» **Problem**:
Pick up the text below on rheumatoid arthritis and its treatment, and continue it from its last sentence.
##### Text for analysis
Imagine a terrible swelling, pain, and stiffness in your hand joints–so you can barely tie your shoes. Imagine “loosening up” for hours every morning just to get limber enough to move around the house.
Rheumatoid arthritis sufferers have to live with this sort of thing every day.
The cause is your own immune system, which attacks your joints and organs. Over the years it can permanently deform your joints.
The disease can also damage you in other ways before you even notice distortions in the appearance of your hands and other joints. The severe pain and swelling it causes may keep you from working or even preparing meals. The symptoms can be bad enough to force a person to leave work and go on disability.
In the last decade, researchers have made tremendous progress in understanding what causes rheumatoid arthritis and what we can do to effectively treat it.
Reducing Hurt and Harm
Treatments for rheumatoid arthritis are intended to reduce the pain and other symptoms it causes and to slow down joint destruction.
Treating the pain and inflammation helps sufferers feel better and improves their ability to use the affected joints. Doctors use common over-the-counter anti-inflammatory drugs like ibuprofen and naproxen and newer medications called COX-2 inhibitors that are just as effective but that have fewer side effects.
These drugs can help reduce your pain, but they don’t slow down the destruction of your joints. In other words, you may feel better at the same time that your joints are being continuously damaged by the disease.
The good news is that in recent years, researchers have also made great strides in learning how to treat the joint damage that the disease causes. Doctors now use drugs called DMARDs (which stands for disease-modifying antirheumatic drugs). These medications slow the pace of joint destruction and improve sufferers’ ability to function in daily life.
The problem with some of the older DMARDs is that they caused serious side effects, so people stopped taking them. Today, however, there are readily available DMARDs that are quite effective, easier to take, and have fewer side effects.
DMARDs to the Rescue
Methotrexate is one of the most commonly used DMARDs. One of its major advantages is that you take it only once a week. More importantly, it’s very effective: Studies have shown that taking methotrexate can help people with rheumatoid arthritis function better in their daily routine. Their quality of life often improves too. Many doctors today use this medication as their first line of attack against the disease. Although its side effects are relatively mild, your doctor will need to take blood samples every so often to make sure it doesn’t cause liver or kidney damage.
A newer DMARD is called leflunomide (brand name Arava). It seems to work just as well as methotrexate at reducing symptoms and improving quality of life. In fact, it seems to work even for patients who methotrexate does not help. Diarrhea and itchy skin are the most common side effects. As with methotrexate, patients need to have their blood checked regularly.
##########
##### Dataset content
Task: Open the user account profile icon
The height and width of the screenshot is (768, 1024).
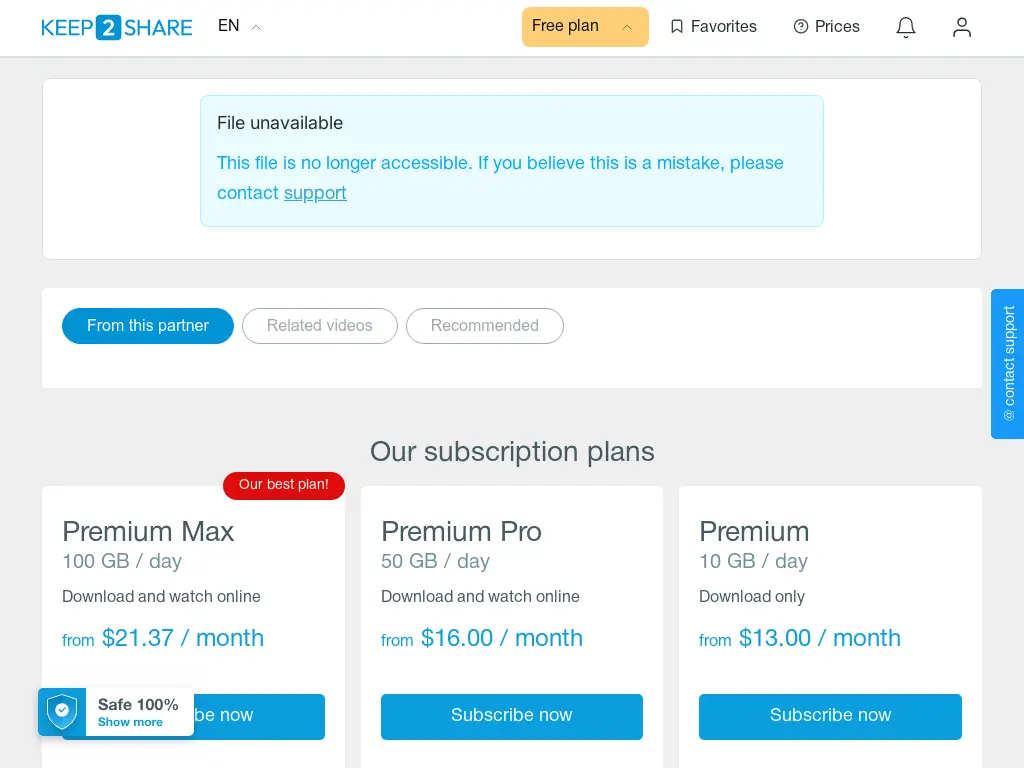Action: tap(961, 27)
##########
##### Dataset content
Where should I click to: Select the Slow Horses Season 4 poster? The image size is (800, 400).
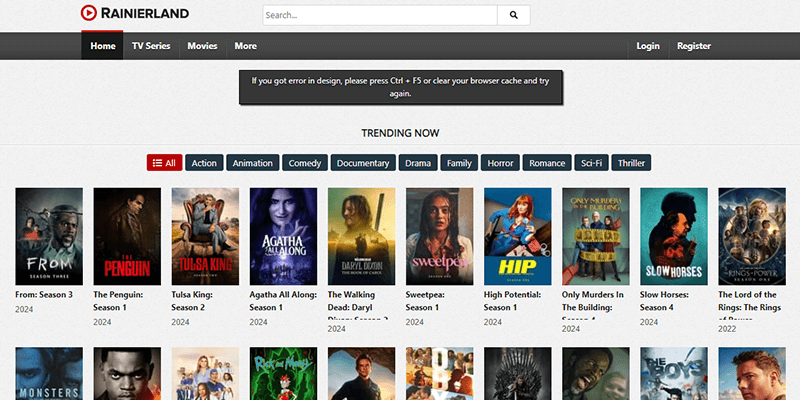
##########
» **Task response**:
Research has suggested that the combination of methotrexate and leflunomide may work better than either alone, but some doctors worry that the combination may also increase the number of side effects.
If you can’t get relief from conventional therapy, there are also two other medications, infliximab (Remicade) and etanercept (Enbrel), that are often tried. Neither is available in pill form, so they’re harder to take: Etanercept is self-administered as a shot twice a week. Infliximab is given every other week intravenously. As you might imagine, both are quite expensive, but they do work well in people with severe rheumatoid arthritis.
Starting Treatment
What medications should you begin with if you’ve just been diagnosed as having rheumatoid arthritis? Part of the answer to this question is simple, but the other part is more controversial.
To start with, you should be on a medication to reduce the pain and symptoms. This can be a traditional anti-inflammatory medicine like ibuprofen or naproxen, but a COX-2 inhibitor may be a good alternative to reduce side effects.
After this, the next question is which DMARD to use to prevent the ongoing inflammation that harms your joints. Because they’re familiar with it, and because it’s relatively free of side effects, most physicians like to start with methotrexate. Some consider using leflunomide from the beginning, or even the combination of leflunomide and methotrexate, but this has not become common practice. The other medications– infliximab and etanercept–are reserved for only the most severe cases.
You should check with your doctor about which medications you should take if, in fact, you do have rheumatoid arthritis. Keep in mind that most people who get arthritis of the hands and other joints have osteoarthritis, a condition that doesn’t require such powerful drugs. If you’re worried that you may have rheumatoid arthritis, you should check with your physician.